Par Carla-Anide Guillaume

Parler de santé mentale dans la communauté africaine, c’est d’abord et avant tout accepter le fait que notre histoire a été marquée depuis plusieurs siècles par une série d’épisodes de violence ayant changé à jamais les trajectoires individuelles, familiales et sociales de millions d’entre nous.

De l’esclavage aux catastrophes naturelles, en passant par la guerre et les troubles politiques, le continent africain et la diaspora vivent tous les jours avec le spectre d’un traumatisme collectif intergénérationnel. L’expression de notre vécu affectif et relationnel est teinté d’une profonde souffrance que l’on confond trop souvent avec la notion d’expression culturelle. En conséquent, pour parler d’une guérison africaine il faudra apprendre à comprendre et à déconstruire notre traumatisme historique.

Le syndrome de stress post-traumatique et le contexte africain

«Un trouble de stress post-traumatique (TSPT) est un trouble réactionnel qui peut apparaître à la suite d’un événement traumatique. Un événement est dit « traumatique » lorsqu’une personne est confrontée à la mort, à la peur de mourir ou lorsque son intégrité physique ou celle d’une autre personne a pu être menacée.
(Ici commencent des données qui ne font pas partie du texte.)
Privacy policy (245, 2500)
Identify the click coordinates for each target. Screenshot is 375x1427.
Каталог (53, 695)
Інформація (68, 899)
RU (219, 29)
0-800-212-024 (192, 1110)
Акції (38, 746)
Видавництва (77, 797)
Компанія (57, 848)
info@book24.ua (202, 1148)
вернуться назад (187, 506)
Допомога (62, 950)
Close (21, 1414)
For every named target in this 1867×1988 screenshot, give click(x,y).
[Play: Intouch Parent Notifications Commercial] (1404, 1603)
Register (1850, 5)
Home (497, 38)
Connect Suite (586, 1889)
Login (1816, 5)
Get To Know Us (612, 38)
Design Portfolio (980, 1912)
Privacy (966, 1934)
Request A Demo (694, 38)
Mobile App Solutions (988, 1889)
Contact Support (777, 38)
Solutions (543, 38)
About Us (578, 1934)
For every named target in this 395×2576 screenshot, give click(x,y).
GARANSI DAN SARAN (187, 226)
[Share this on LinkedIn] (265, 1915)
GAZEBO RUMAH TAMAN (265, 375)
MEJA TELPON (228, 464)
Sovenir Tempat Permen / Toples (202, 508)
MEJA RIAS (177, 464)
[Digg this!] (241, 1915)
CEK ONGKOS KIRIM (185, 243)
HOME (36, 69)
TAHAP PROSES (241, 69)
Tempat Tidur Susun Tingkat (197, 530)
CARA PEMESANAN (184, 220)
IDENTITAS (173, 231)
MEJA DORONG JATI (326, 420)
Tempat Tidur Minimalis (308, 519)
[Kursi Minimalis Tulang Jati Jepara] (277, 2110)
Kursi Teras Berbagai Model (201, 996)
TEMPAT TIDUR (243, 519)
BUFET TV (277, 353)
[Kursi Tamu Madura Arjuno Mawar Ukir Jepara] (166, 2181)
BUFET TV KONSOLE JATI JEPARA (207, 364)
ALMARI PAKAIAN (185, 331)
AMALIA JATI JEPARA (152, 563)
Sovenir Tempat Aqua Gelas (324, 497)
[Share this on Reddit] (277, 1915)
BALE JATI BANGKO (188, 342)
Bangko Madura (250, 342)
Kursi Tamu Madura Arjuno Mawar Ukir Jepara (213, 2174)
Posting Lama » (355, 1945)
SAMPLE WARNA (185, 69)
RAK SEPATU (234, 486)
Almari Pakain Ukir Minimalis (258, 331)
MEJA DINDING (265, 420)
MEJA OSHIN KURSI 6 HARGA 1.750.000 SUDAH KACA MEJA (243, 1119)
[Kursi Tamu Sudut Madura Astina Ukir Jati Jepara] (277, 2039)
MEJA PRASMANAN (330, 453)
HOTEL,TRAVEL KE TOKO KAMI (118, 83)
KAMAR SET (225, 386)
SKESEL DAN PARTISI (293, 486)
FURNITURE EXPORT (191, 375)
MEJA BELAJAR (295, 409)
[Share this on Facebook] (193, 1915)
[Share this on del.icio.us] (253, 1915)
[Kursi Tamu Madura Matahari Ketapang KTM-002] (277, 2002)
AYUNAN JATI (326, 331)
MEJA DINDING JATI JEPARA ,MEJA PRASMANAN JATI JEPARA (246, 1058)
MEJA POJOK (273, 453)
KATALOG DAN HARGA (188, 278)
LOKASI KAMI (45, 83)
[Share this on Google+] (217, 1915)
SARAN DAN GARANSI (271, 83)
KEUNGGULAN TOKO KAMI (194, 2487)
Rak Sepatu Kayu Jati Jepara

Cet événement doit également provoquer une peur intense, un sentiment d’impuissance ou un sentiment d’horreur. »[1]

Selon l’association canadienne pour la santé mentale, le syndrome de stress post-traumatique est une maladie mentale qui entraine des symptômes envahissant, provoquant entre autre un détachement psychologique et émotionnel. Les gens qui en souffrent sont constamment sur le qui-vive, irritable et ressentent une torpeur profonde.

Dans notre contexte, on comprend bien que les crises géopolitiques, les conflits armés, la violence entre groupes ethniques et depuis plus récemment, la vague de terrorisme mondialisé constituent une chaine d’expériences traumatiques pour les victimes directes. Toutefois, ce qu’on oublie c’est que ce traumatisme peut devenir très rapidement un héritage toxique qui découle d’un deuil non résolu, exprimé par la dépression et le désespoir et par une colère inexpliquée, par l’agressivité et parfois la rage. Souvent, le traumatisme et l’oppression sont intériorisés en acceptant le mensonge de l’infériorité, ce qui peut ensuite conduire à la haine de soi. En effet, si l’on regarde la communauté africaine et la diaspora, le syndrome de stress post-traumatique ouvre une fenêtre très critique sur plusieurs enjeux sociaux et comportements qui nous affectent au quotidien.

Sans vouloir tomber dans le piège du déterminisme, force est de constater que notre communauté lutte de génération en génération pour protéger son humanité, son noyau familial et son identité. Les traumatismes s’accumulent les uns après les autres: esclavage, pauvreté, intégration, brutalité, discrimination…D’une époque à une autre, l’histoire semble vouloir nous coincer dans un mode de survie perpétuel, ne nous donnant rarement l’espace et le temps nécessaire pour nous remettre collectivement de nos blessures.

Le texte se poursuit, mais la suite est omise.